[FFmpeg-devel,1/2] avcodec/fft_template: improve performance of the ff_fft_init in fft_template

Submitted by Steven Liu on Dec. 16, 2018, 1:19 p.m.

Details

Message ID 20181216131918.1562-1-lq@chinaffmpeg.org
State Accepted
Headers show

Commit Message

Steven Liu Dec. 16, 2018, 1:19 p.m.
move the two if condition out of the loop, that can less n-1 times than condition
in loop.

Signed-off-by: Steven Liu <lq@chinaffmpeg.org>
---
 libavcodec/fft_template.c | 15 ++++++++++++---
 1 file changed, 12 insertions(+), 3 deletions(-)

Comments

Moritz Barsnick Dec. 16, 2018, 1:47 p.m.
On Sun, Dec 16, 2018 at 21:19:17 +0800, Steven Liu wrote:
> move the two if condition out of the loop, that can less n-1 times than condition
> in loop.

**Exercise:** Pick up the FFmpeg patch thread above where it stops and write the next part.

**Supplied records:**

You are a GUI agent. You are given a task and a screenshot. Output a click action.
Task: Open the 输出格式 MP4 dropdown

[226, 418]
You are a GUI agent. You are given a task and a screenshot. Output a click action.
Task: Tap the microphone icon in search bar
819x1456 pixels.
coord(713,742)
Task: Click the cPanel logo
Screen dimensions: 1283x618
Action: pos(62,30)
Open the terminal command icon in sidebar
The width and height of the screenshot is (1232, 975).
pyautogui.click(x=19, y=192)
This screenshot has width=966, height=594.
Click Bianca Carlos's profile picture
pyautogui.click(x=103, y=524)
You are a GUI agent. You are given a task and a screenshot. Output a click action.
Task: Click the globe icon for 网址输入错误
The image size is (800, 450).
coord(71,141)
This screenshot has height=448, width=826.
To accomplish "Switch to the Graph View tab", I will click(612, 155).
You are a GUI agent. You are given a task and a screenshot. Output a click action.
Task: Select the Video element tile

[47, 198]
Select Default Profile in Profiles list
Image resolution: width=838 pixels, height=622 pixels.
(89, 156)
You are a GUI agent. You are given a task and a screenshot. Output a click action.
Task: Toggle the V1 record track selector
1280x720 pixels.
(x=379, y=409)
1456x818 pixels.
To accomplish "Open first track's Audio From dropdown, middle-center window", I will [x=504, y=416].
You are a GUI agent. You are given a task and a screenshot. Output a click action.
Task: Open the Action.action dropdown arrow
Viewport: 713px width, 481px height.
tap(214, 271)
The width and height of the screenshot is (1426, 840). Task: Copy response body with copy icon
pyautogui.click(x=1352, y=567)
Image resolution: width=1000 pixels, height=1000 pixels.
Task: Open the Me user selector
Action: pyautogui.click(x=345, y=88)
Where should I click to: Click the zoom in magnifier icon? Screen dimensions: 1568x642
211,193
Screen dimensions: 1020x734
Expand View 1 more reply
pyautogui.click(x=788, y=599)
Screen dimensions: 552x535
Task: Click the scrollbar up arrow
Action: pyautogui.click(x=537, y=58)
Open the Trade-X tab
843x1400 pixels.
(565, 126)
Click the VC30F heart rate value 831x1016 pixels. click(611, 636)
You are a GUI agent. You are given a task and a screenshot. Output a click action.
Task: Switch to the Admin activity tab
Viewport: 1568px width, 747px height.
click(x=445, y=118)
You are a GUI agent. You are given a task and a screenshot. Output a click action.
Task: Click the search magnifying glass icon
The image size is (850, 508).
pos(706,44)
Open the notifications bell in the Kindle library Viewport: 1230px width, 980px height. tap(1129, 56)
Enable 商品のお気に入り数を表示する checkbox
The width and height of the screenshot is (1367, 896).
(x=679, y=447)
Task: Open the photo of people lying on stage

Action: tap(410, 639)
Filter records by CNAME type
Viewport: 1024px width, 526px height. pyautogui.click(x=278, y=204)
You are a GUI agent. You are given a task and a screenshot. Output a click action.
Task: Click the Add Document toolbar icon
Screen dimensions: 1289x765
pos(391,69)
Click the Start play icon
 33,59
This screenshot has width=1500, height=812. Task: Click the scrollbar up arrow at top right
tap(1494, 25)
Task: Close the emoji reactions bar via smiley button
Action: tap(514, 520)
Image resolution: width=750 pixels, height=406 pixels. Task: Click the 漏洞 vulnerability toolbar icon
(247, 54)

**Response:**
[...]
>              k = -split_radix_permutation(i, n, s->inverse) & (n-1);
> -            if (s->revtab)
>                  s->revtab[k] = j;
> -            if (s->revtab32)
> -                s->revtab32[k] = j;
>          }

Does this really improve performance? You only save one if-check per
loop (as only one of s->revtab and s->revtab32 is defined). Benchmarks?

> +            if (s->revtab32) {
> +                for(i=0; i<n; i++) {
> +                    int k;
> +                    j = i;
> +                    if (s->fft_permutation == FF_FFT_PERM_SWAP_LSBS)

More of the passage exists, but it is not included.